Imagine that an Ivy League mathematician visits a poor South American town and chats with several young friends—all about six or seven years old, some without shoes—playing fútbol in a dirt field. One of the kids asks in Spanish, “What is the chance one of us will ‘make it’?” The man runs the numbers for several minutes and then shakes his head: “If you are standing in front of three doors, you would have to pick the right door 10 times in a row. At those odds, none of you will make it.”

Ricardo Zarate, who grew up in a neighborhood like this in Lima, tells this analogy as a way to explain how far he’s come. “Lots of people told my friends that we’d never make it, but they were wrong,” he says. “I made it this far against all the probabilities.”

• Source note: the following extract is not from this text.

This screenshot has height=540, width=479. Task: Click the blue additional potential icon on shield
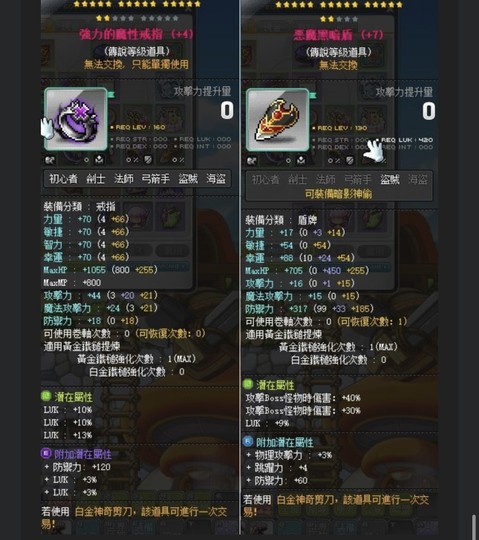click(x=248, y=441)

Zarate—the second-youngest child in a family of 15—grew up during tough times for his family and the country, but he had such a natural cooking talent that his siblings pooled their money to send him to culinary school in London. A decade later, Zarate moved to Los Angeles, opened a tiny ceviche stand and landed on the cover of Food & Wine‘s Best New Chefs issue. By 2014, Zarate had multiple James Beard Award nominations and a small restaurant empire that included Mo-Chica, Paiche, Blue Tavern and Picca, but he stepped away from the limelight after an acrimonious split with his partners. The following year, Zarate consulted for several restaurants, did a low-key pop-up called Once, wowed the VIP dinner crowds at Coachella and released The Fire of Peru cookbook, and then in 2016 he headed to Japan, Taiwan, Thailand, Mexico and Colombia on a culinary-exploration trek.

Fired up and ready to go, Zarate returns to the kitchen this month with his wildly anticipated new restaurant Rosaliné in West Hollywood. The chef, who took PRØHBTD on a street-food tour in Mexico last summer, now gives us a tour of Rosaliné several weeks before the open. He discusses the menu, which will include a piranha-related ball biter, but he starts by honoring the restaurant’s true inspiration.

What is the vision for Rosaliné, and how does it differ from your previous restaurants?

My vision for Rosaliné is to show how much I love cooking and that I will do it for the rest of my life. What is the difference between Rosaliné and the rest? Every restaurant was special, but this one is more special because it’s a personal tribute to my mother. I’m not cooking my mom’s old recipes, but if she was still alive, I would love to say, “Mom, look what I created.” I’m making everything with extra, extra, extra love as if my mom was alive and I was showing her all the progress. This is Rosaliné.

You always helped your mom in the kitchen. What did you do? 

I was about eight years old [when I started], but I don’t remember a time when I wasn’t helping her in the kitchen. My mom had to cook for 15 people, so multiply that by breakfast, lunch and dinner, and she made 45 meals a day. Actually, I was just in my hometown, and I asked one of my old neighbors, “How were the dinners in our house?” The neighbor said, “You had this big table where everybody sat down together, and you always made room for some of us.” So my mom was always cooking for the whole family plus whichever friends and neighbors joined us.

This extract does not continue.